● SUPPLIED TEXT:
Showing posts with label history. Show all posts
Showing posts with label history. Show all posts

Saturday, February 28, 2015

The Right Answer?

It is strange how serendipity occasionally intervenes to link multiple lines of thinking and the conversations that go along with them and thinking on a subject crystallizes. In June 2014, Harvard Business Review published an article titled "Why Smart People Struggle With Strategy." The piece begins thus:
Strategy is often seen as something really smart people do — those head-of-the-class folks with top-notch academic credentials. But just because these are the folks attracted to strategy doesn't mean they will naturally excel at it. The problem with smart people is that they are used to seeking and finding the right answer; unfortunately, in strategy there is no single right answer to find. Strategy requires making choices about an uncertain future. It is not possible, no matter how much of the ocean you boil, to discover the one right answer. There isn't one. In fact, even after the fact, there is no way to determine that one’s strategy choice was “right,” because there is no way to judge the relative quality of any path against all the paths not actually chosen. There are no double-blind experiments in strategy.
When this crossed my digital desk this week, I was reminded of a slew of recent articles on the Service Academies (here, here, and here) and a great discussion that ensued on The Constant Strategist over the questions raised in the first of the linked articles. Here, two questions matter: What was the crux of the original issue and where have I landed in the overarching questions?

The initial online debate in this exploration centered on the curriculum most appropriate to the education of military officers. What should be the emphasis in a liberal education intended to develop them deliberately? There are two--one might call them adversarial--camps in this debate centered on the relative importance of the sciences and the humanities. I have always found myself standing athwart the apparent chasm between these two positions. As a military analyst with too many graduate degrees in math, I have enormous sympathy for the technical side of this debate (perhaps selfishly, since another position would invalidate much of my education and professional life). But I began my life as a student of English Literature and I spent a formative interlude as a graduate student in military history and strategy, and I know the technocrat's approach to conflict and strategic planning is problematic. But since it is hard to ask that everyone know everything, what is the right answer?

● PROBLEMS:
- a) In the post on strategy above, condense the paragraph that begins "The initial online debate" into a short list that keeps its main facts.
- b) Copy out the lines of the listing below, starting at the line that contains "Open the All records dropdown" and ending at the line that contains "(x=950, y=553)", with both of those lines included.

● EXERCISE DATA:
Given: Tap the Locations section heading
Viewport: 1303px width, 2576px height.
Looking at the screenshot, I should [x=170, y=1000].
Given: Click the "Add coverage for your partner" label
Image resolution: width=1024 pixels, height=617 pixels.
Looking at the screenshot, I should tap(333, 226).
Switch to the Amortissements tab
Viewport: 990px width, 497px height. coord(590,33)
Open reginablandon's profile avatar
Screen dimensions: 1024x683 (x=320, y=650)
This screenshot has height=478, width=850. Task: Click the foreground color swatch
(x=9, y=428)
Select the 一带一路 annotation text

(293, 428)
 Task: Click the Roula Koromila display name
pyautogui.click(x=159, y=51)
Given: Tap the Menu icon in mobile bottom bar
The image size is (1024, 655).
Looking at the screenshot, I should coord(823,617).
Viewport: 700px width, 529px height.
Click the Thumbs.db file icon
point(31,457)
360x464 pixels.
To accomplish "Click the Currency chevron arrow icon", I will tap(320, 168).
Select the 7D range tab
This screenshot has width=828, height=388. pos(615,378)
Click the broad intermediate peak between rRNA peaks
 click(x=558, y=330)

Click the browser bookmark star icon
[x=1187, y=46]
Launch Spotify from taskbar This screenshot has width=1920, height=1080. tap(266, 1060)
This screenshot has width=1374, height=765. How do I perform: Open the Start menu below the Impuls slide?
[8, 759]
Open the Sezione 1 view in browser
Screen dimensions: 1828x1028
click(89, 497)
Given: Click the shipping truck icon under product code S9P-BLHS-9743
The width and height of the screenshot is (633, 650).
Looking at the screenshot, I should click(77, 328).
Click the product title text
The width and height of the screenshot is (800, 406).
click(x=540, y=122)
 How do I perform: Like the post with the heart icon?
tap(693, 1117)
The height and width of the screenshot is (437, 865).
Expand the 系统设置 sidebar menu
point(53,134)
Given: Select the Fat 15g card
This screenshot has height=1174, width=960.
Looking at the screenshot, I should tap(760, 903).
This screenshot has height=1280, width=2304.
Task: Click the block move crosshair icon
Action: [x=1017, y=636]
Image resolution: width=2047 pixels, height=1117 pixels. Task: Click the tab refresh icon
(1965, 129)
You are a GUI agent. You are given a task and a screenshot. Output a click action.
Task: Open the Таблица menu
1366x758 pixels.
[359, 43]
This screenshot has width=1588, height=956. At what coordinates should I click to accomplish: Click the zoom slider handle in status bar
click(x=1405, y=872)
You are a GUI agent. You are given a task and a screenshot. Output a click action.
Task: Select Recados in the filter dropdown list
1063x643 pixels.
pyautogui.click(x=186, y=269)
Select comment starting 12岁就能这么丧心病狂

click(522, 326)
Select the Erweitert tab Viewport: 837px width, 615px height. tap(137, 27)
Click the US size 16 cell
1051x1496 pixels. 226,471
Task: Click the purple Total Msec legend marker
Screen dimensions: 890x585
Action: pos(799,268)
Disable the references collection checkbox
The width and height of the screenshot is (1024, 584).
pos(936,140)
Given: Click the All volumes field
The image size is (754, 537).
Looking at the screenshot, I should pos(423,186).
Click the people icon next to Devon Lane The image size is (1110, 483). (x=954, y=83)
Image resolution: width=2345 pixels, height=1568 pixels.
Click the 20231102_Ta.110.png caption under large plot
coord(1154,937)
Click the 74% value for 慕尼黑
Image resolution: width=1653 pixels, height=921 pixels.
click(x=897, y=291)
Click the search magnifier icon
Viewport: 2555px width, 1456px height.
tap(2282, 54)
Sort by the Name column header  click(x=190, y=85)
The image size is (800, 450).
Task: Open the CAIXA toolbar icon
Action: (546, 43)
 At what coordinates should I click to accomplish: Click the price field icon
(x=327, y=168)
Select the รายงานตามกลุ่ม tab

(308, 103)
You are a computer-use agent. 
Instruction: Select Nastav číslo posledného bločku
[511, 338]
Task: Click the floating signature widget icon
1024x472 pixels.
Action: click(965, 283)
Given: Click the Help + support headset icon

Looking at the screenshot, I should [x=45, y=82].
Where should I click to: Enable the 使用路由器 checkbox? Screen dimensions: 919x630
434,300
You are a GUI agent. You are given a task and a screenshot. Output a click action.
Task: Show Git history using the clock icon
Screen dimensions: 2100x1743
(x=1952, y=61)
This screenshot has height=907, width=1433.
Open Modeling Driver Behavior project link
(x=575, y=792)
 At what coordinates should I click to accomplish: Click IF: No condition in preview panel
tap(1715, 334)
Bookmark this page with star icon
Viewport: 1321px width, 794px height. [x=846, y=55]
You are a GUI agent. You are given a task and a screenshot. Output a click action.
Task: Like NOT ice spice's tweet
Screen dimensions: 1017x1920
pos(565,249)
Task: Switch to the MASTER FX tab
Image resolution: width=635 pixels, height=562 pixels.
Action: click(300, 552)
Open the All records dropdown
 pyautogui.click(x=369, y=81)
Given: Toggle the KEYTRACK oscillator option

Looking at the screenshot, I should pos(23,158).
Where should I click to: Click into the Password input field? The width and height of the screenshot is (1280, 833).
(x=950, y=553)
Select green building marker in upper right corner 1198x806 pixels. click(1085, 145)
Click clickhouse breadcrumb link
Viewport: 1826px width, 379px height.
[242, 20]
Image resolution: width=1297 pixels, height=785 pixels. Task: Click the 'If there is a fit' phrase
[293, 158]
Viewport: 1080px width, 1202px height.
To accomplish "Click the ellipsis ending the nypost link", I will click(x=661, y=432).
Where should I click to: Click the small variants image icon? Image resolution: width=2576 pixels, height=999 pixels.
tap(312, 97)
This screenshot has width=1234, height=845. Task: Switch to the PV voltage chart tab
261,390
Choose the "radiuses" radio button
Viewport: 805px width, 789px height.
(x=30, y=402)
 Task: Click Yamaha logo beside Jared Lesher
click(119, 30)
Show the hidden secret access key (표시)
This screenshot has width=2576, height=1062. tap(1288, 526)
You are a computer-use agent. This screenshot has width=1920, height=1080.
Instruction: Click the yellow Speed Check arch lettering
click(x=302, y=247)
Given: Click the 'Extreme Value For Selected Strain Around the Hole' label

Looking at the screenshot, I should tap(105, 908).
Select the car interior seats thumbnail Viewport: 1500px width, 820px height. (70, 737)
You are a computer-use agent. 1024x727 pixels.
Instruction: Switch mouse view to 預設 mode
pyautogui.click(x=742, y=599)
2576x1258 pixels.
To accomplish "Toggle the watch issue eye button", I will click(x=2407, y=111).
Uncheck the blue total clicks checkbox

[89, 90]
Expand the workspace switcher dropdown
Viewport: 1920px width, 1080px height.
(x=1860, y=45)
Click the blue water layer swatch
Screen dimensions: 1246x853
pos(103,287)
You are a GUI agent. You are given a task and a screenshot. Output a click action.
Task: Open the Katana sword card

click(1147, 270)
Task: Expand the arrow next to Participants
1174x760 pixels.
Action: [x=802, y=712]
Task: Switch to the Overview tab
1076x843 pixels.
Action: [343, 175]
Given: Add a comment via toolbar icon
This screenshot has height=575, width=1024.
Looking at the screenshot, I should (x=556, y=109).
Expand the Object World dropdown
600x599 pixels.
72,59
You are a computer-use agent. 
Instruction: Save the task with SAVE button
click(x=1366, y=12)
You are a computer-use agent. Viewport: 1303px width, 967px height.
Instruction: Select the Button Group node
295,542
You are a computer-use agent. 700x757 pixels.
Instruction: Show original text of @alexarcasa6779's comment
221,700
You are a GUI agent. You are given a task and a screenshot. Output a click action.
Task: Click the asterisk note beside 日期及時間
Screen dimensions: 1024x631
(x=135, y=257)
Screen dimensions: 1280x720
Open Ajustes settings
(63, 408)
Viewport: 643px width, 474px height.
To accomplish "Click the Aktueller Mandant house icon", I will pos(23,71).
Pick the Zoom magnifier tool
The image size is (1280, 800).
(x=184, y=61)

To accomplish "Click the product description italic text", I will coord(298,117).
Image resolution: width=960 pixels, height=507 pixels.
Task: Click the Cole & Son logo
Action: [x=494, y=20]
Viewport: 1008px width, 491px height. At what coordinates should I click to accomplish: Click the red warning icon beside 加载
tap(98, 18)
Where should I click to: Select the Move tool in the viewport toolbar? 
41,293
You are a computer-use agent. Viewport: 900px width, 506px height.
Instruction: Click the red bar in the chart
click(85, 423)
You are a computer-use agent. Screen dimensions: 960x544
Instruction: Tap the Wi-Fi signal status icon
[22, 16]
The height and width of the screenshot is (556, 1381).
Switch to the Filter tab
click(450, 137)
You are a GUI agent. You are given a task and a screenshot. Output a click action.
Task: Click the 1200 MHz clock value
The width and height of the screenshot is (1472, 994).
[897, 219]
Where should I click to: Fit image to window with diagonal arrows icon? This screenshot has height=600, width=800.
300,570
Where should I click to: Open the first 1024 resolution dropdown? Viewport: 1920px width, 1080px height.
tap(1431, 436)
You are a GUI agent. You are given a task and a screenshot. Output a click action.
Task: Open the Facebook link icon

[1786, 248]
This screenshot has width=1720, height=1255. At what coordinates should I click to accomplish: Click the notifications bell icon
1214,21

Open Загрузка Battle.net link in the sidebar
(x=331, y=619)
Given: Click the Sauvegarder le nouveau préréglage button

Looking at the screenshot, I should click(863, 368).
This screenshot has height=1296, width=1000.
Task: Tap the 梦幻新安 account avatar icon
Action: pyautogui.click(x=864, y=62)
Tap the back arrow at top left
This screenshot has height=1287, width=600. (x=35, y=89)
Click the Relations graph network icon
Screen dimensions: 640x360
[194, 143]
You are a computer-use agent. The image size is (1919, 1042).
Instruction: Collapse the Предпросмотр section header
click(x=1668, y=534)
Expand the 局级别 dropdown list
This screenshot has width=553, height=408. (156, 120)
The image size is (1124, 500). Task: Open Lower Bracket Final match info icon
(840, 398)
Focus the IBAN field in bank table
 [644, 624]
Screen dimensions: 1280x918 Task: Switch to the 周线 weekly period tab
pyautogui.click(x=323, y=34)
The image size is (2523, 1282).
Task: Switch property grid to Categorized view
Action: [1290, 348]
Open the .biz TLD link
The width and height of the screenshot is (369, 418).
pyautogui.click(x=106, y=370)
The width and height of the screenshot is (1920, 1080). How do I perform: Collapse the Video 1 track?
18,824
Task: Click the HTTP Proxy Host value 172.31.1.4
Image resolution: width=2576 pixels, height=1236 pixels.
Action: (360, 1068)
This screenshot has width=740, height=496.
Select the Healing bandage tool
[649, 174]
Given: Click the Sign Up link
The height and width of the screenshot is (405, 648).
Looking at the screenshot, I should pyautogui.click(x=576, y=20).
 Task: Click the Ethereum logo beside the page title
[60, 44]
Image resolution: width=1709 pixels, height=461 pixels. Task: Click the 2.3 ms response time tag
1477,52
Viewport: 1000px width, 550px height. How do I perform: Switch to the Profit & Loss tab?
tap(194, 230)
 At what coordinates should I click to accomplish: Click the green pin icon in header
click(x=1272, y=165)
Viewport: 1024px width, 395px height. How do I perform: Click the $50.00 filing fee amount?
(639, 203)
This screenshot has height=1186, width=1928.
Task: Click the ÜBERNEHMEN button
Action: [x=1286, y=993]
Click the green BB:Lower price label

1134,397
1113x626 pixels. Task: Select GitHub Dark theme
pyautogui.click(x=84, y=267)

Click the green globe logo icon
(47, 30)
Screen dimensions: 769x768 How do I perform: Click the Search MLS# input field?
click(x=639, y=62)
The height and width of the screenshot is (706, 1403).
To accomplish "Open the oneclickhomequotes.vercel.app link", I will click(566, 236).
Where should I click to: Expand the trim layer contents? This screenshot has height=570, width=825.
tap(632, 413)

● RESPONSES BY TASK:
- a)
- The online debate centered on which curriculum best suits the education of military officers.
- Two adversarial camps dispute the relative importance of the sciences and the humanities.
- The writer stands between the two positions.
- As a military analyst with several graduate degrees in math, the writer sympathizes with the technical side.
- The writer began as a student of English Literature and studied military history and strategy in graduate school, and sees the technocrat's approach to conflict and strategic planning as problematic.
- Since no one can know everything, the writer asks what the right answer is.

- b)
Open the All records dropdown
 pyautogui.click(x=369, y=81)
Given: Toggle the KEYTRACK oscillator option

Looking at the screenshot, I should pos(23,158).
Where should I click to: Click into the Password input field? The width and height of the screenshot is (1280, 833).
(x=950, y=553)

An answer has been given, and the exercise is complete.